This exchange shows that the bankruptcy court did not base its finding of insolvency on the DOE claim. Instead, the court determined the debtor's assets were overvalued by the Bank's expert. The court stated:
By virtue of the fact that the Court cannot, under all the evidence, give credence to the Delaware Energy Shares asset of five million seven hundred seventy-five thousand dollars plus, and the sum of money involved in the Dalco stock as well as the Mac Energy, the Court will specifically find that as of the date of transfers this debtor was in fact insolvent; and I need to mention by virtue of the Delaware Energy Shares matter having restrictions thereon, the Court will not dwell upon the true value of the Dalco Petroleum shares and the Mac Energy shares on May 2, 1983.
If the bankruptcy court's valuation of the debtor's assets is correct, the debtor would have been insolvent at the time of the transfer even if the DOE claim was valued at only $1 million.4 In order to overturn the bankruptcy court's decision, we must find the court's valuation of the assets was clearly erroneous. Unfortunately, the Bank fails to deal with this issue.
The only attack made by the Bank is upon the quality of the trustee's evidence in comparison to that of its own and upon the valuation of the DOE claim. By failing to take issue with the bankruptcy court's findings on the valuation of debtor's assets and point out why they are clearly erroneous, the Bank has missed the point of the appeal.
We have independently undertaken a review of the bankruptcy court's findings, however, and we conclude they are supported by the evidence. The critical findings are in the following:
In looking at the exhibits and the attachments thereto, the Court desires to comment on the fact that Delaware Energy Shares is shown in the Schedule Of Assets as an asset of five million seven hundred seventy-five thousand dollars and on the face itself of said exhibit, Plaintiff's Exhibit 6J-2, [not contained in the record on appeal] the exhibit itself encumbers and restricts said promissory note, informing the parties involved that said note is issued in connection with a merger, and said note is subject to the terms and conditions thereof, and the terms and conditions thereof are incorporated into said note. Any reasonable person, in this Court's opinion, would have to go to the terms and conditions of the particular agreement concerning the merger to determine whether or not said note has any infirmities, is in fact due, owing and unpaid, and accordingly, the Court finds that said promissory note is in fact a contingent asset, contingent upon the terms and conditions of the note. I cannot, under those conditions, determine that any person could, on May 2, 1983, give full and complete credit in the sum of five million seven hundred seventy-five thousand dollars to said note.

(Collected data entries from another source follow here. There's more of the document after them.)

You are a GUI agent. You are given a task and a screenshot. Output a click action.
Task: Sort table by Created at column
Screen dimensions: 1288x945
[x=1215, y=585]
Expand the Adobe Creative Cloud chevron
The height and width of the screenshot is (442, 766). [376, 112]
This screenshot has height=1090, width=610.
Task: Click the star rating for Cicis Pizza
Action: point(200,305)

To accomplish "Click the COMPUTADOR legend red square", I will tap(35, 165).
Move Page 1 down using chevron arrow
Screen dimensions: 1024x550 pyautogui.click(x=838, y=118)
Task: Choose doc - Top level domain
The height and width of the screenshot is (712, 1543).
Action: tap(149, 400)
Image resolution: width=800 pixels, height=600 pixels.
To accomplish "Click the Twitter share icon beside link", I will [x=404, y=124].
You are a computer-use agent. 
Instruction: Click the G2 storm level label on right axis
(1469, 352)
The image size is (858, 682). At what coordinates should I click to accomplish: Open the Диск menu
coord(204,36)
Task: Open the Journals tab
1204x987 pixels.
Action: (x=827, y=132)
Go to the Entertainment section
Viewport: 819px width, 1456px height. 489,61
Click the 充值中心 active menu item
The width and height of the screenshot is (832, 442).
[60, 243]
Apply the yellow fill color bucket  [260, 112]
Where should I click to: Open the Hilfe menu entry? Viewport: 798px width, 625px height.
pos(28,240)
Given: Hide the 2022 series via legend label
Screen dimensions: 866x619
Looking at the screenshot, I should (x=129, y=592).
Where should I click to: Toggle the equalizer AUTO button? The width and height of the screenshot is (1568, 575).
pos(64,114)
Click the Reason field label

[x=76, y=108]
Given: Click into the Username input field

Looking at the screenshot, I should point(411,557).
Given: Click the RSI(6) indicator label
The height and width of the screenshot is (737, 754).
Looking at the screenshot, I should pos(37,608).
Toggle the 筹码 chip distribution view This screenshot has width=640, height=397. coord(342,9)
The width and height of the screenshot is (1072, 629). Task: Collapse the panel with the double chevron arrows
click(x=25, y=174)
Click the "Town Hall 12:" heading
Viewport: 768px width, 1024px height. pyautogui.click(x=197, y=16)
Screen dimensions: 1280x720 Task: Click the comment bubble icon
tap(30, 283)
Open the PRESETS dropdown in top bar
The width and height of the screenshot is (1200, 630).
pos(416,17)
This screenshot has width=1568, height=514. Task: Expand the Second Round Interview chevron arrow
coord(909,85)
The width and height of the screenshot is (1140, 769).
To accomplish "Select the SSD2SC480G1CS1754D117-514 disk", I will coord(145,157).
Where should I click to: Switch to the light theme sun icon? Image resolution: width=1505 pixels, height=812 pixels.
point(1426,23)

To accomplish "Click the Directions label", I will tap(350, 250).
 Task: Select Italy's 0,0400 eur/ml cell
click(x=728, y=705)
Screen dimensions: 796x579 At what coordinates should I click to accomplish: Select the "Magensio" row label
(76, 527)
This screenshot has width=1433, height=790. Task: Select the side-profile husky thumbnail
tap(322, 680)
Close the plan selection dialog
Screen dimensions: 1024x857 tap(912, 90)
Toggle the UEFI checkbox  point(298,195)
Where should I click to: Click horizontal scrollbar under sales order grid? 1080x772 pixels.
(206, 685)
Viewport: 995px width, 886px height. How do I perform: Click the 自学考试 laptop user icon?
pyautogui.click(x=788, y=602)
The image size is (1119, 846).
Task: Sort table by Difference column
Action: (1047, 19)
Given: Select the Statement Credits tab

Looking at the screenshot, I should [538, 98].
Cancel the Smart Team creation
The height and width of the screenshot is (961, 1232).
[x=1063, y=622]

The exhibit describing the note referred to by the court is not before us; however, we do have Defendant's Exhibit 2, the debtor's balance sheet prepared by the Bank's expert. It reflects, as an asset, a note described as "Delaware Energy Shares" valued at $5,775,436. Accounting Note 10 appended to this entry indicates debtor had stated this asset consists of DES notes in the aggregate of $5,760,000 which were outstanding on the date of transfer. Additionally, Accounting Note 10 states that the debtor expressed the belief that on the date of transfer these notes were fully collectable.
The bankruptcy court rejected the hearsay evidence of collectability and independently determined the Delaware Energy Shares notes had no value on the date of transfer. This conclusion is supported by the testimony of the Bank's expert who, on cross-examination, testified that the collectability of those notes was dubious because of circumstances in existence at the time of transfer.
Upon the basis of the previously quoted findings, the court concluded that the debtor was insolvent. We cannot state that the findings leading to this conclusion were clearly erroneous. Thus, we disagree with the Bank that the trustee failed to prove the debtor was insolvent on the date of transfer.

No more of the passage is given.